Tigran Svadjian shed two identities, abandoned his wife and children, and faked his own death — all to avoid prosecution for allegedly stealing $2.4 million in Medi-Cal funds.
When the Newport Beach doctor fled to Russia in 2002, he faced up to 10 years in federal prison if convicted. He was captured last summer and brought back to the U.S.
But on Thursday, Svadjian was sentenced to just 29 months in prison and a year of supervision after pleading guilty to fleeing federal prosecution.
The U.S. attorney’s office could not try him on the original Medi-Cal fraud case because that evidence was destroyed when authorities thought Svadjian was dead. The maximum sentence he faced Thursday for fleeing was five years.
“Did the defendant get away with his scheme? Yes, Mr. Svadjian, to a degree you were successful,” Judge Michael Fitzgerald said in a downtown Los Angeles courtroom. “You deserve 60 months.”
In court documents, Svadjian’s defense attorney had sought an eight-month sentence, arguing that the 58-year-old had reformed while living abroad under another identity and was no longer practicing medicine. Svadjian’s son and two friends wrote letters to the judge asking for leniency on his behalf.
“My father, Tigran, always worked hard to provide for our family,” Andre Svadjian wrote to the judge. “Growing up he volunteered as one of my soccer coaches and always took me to all my hockey practices and games. We would often go together on little weekend trips to Lake Havasu ... which are my best memories. I wished that I could have spent more time with him growing up.”
After Svadjian fled to Russia, he then moved to Egypt and started a new life. He met his current fiancee there, and they have two children.
“I know right now I’m completely different and I’d like to go back to my family,” Svadjian told the judge before his sentence was handed down.
But prosecutor Bryant Yang underlined just how extraordinary Svadjian’s case was.
“The sentencing guidelines don’t capture the defendant’s egregious conduct,” Yang told judge. “He did a whole host of things — a scheme to obstruct justice.”
In an FBI affidavit, authorities described what Svadjian confessed to.
While overseas in October 2002, Svadjian met a Russian police officer at a party who said that for a “service fee,” the man could fake his death. Svadjian agreed and paid $200 for the privilege of being dead, courtesy of falsified paperwork from a morgue in Moscow.
He then obtained a Russian passport under the name Vasily Petrosov, whose birthday was in February 1961. Svadjian told prosecutors that the pseudonym was an old family name and the birthday belonged to one of his cousins.
He moved to Egypt, where his father had citizenship and authorities at the time didn’t check documents. He applied for citizenship there, authorities said, though he never got it.
It was there that Svadjian found a home and began earning a living as a part-time scuba instructor.

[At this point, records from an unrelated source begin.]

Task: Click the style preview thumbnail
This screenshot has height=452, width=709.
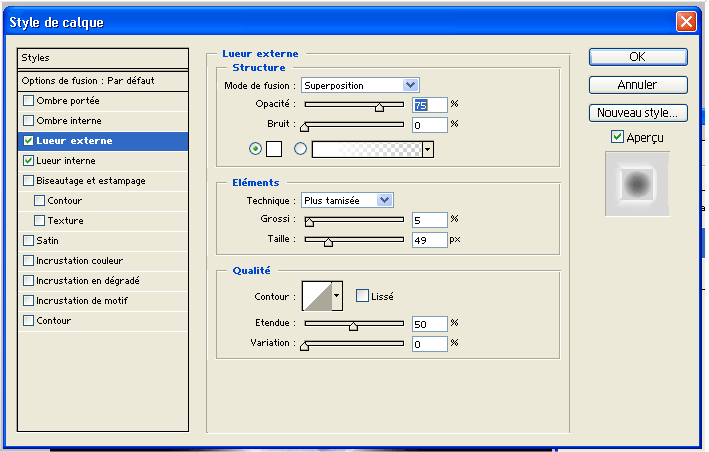Action: [x=637, y=183]
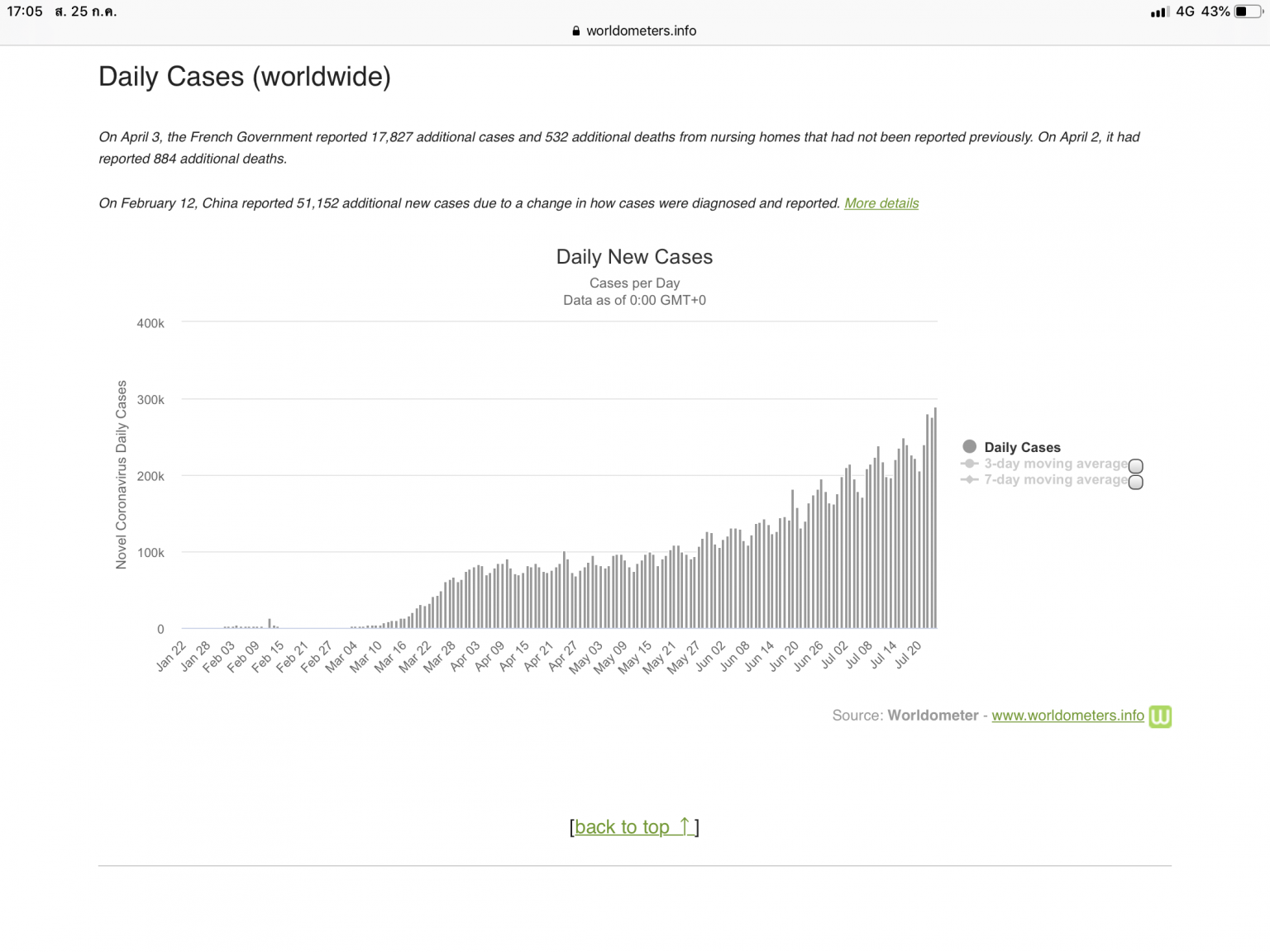Tap the cellular signal bars icon
Image resolution: width=1270 pixels, height=952 pixels.
1159,12
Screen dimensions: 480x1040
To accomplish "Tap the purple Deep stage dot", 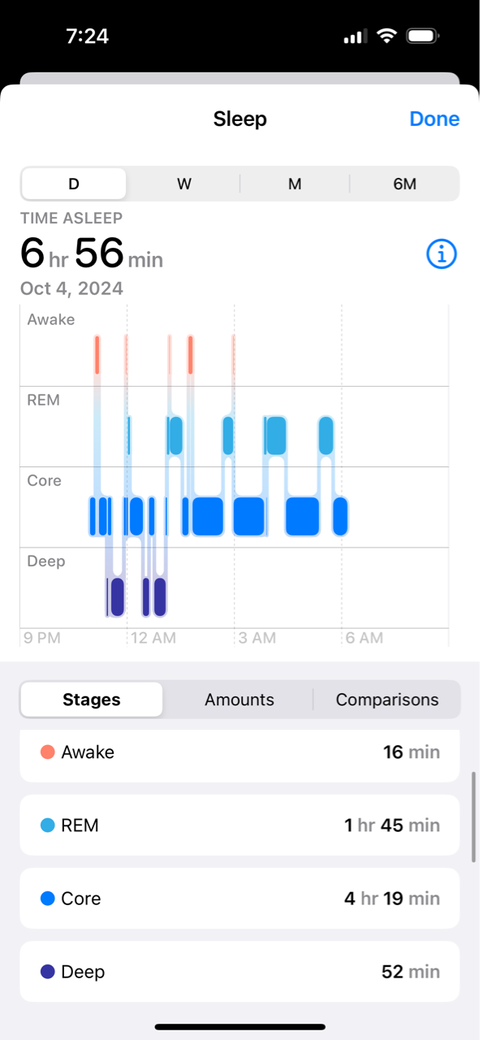I will 48,972.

He fell in love with a woman from Sochi, Russia, a resort city on the coast of the Black Sea.
In 2012, the couple had their first child, a son. Last summer, the couple learned they were expecting a second child.
But this would be a difficult pregnancy, and would require a caesarean procedure. Svadjian’s girlfriend went back to her hometown, where the medical care would be better, and would await him there.
But Svadjian no longer had a passport under his Petrosov pseudonym. The one he had was fake, and authorities seized it when he tried to renew it. So Svadjian contacted a Lithuanian friend and purchased another fake passport.
Svadjian became Viktoras Cajevkis. A Lithuanian.
Armed with his passport and other documents, he left Egypt for Russia — with a stop in Ukraine.
But authorities in Kiev soon realized his passport was fraudulent and sent him back to Egypt, where police arrested him July 31. Determined to find out who he really was, they searched his apartment, which yielded a Russian passport under the name of Petrosov.
They also found a canceled American passport with another name: Tigran Svadjian.